Posted: 24 Sep 2018 15:19 EDT Last activity: 5 Dec 2018 13:36 EST
Agent Failure status not captured correctly in my activity for the class "Data-Agent-Queue"
We have written an automation agent which will check if the agent is down in the current node. If its down, it will restart the agent. We are using "Data-Agent-Queue" class to get the list of all agents for the specific ruleset of that node. To get the details of each agent of that ruleset, we are using "Embed-Rule-FutureQueue" class. This way if .pyFatalMessage has an error, we are restarting the agent. However, for some cases we have observed that though in SMA there is fatal message for that agent, the property .pyFatalMessage in tracer/clipboard is null. For these cases, we are unable to validate agent status.
I checked for a particular application where there are 2 specific agents that are down.

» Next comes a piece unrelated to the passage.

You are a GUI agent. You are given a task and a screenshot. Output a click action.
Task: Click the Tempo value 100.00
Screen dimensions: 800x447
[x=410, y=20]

As part of my activity tracing, one of the agent has pyfatalmessage property with fatal message whereas the other agent has null value in pyfatalmessage even though in SMA it is has some error message.My analysis is that the one which has null value in pyfatalmessage has 60,000 characters in “exception Info” of SMA whereas the other one which has value in pyfatalmessage has around 8000 characters in "exception Info" of SMA.

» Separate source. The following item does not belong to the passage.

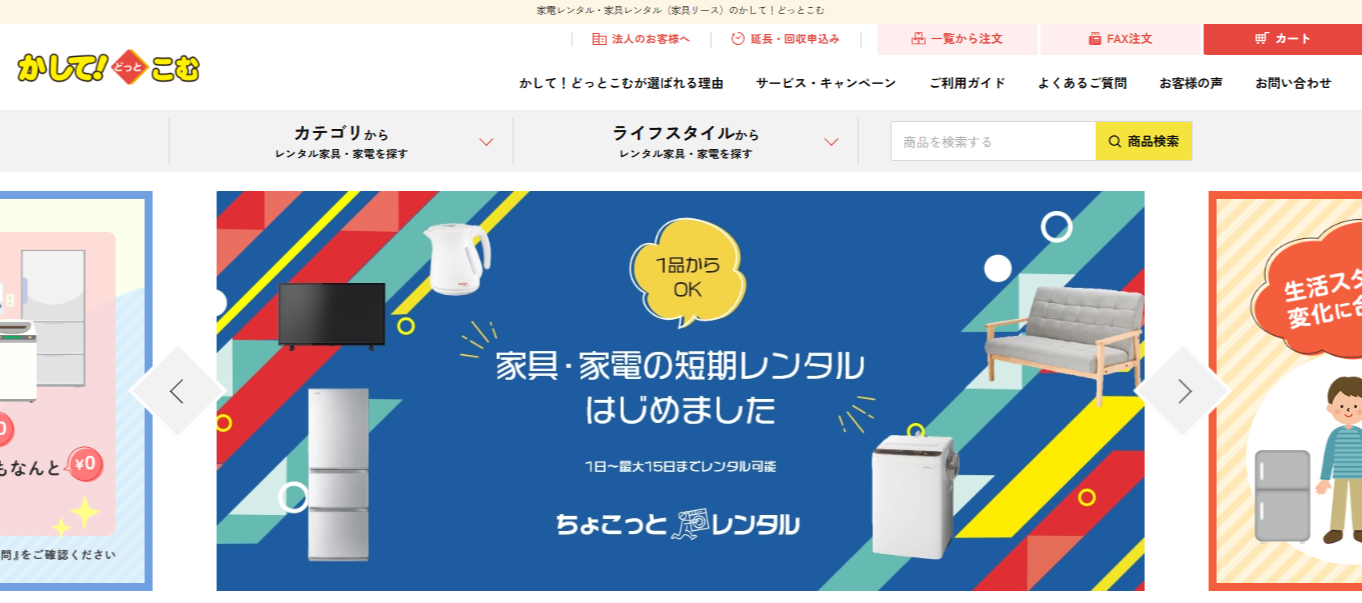This screenshot has width=1362, height=603.
Task: Click the box icon beside 一覧から注文
Action: [918, 39]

Not sure if the length has to do with it.
***Edited by Moderator Marissa to update SR Details; update platform capabilities***
When you check the pyFatalMessage value, is it via an exposed column or do you open the object into the clipboard and get the blob data? I would not be surprised if the exposed column has a limit in the DB and your 60 thousand characters exceeds it. I would be surprised if it was not present in the blob, though. Presumably that's why you can see the stack trace in SMA. If the property has no value on the clipboard when you do an obj-open-by-handle, then I'd say you are ultimately looking at the wrong property, but having the object to review should hopefully help you track down the one you need.
Let me explain further and add my latest observation as well.

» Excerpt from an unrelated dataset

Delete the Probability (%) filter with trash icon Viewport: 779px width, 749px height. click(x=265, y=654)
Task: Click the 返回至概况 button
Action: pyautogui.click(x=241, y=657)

We are using Obj-open-by-handle to get the data, so we are not using exposed columns. Also today, I had been monitoring two of our QA regions. One of the agents has failed in both the regions. My activity is able to report the agent failure in one of the regions since .pyFatalMessage has a "value" in that property. For the other region, since the .pyfatalmessage is blank, my activity is skipping that failure. Attaching the trace screen shot.The screenshot is trace of same agent from different QA regions.
Do both environments have the same error in the log or are they failing for different reasons, one that might qualify as a fatal message and another that may not? I don't know exactly how the system populates that property, but presumably not every message is "fatal" and there could be other scenarios where the agent doesn't process the work.
Posted: 2 years ago
Updated: 2 years ago
Posted: 4 Oct 2018 16:03 EDT Updated: 4 Oct 2018 16:02 EDT
Thanks for the response. However, I tried the code. I get a compilation error message on save of the activity. There is something I could be missing. Can we have a 1-1 and close this ? I will be available 9 AM - 9 PM EST. Kindly do let me know your time so that we can catch up.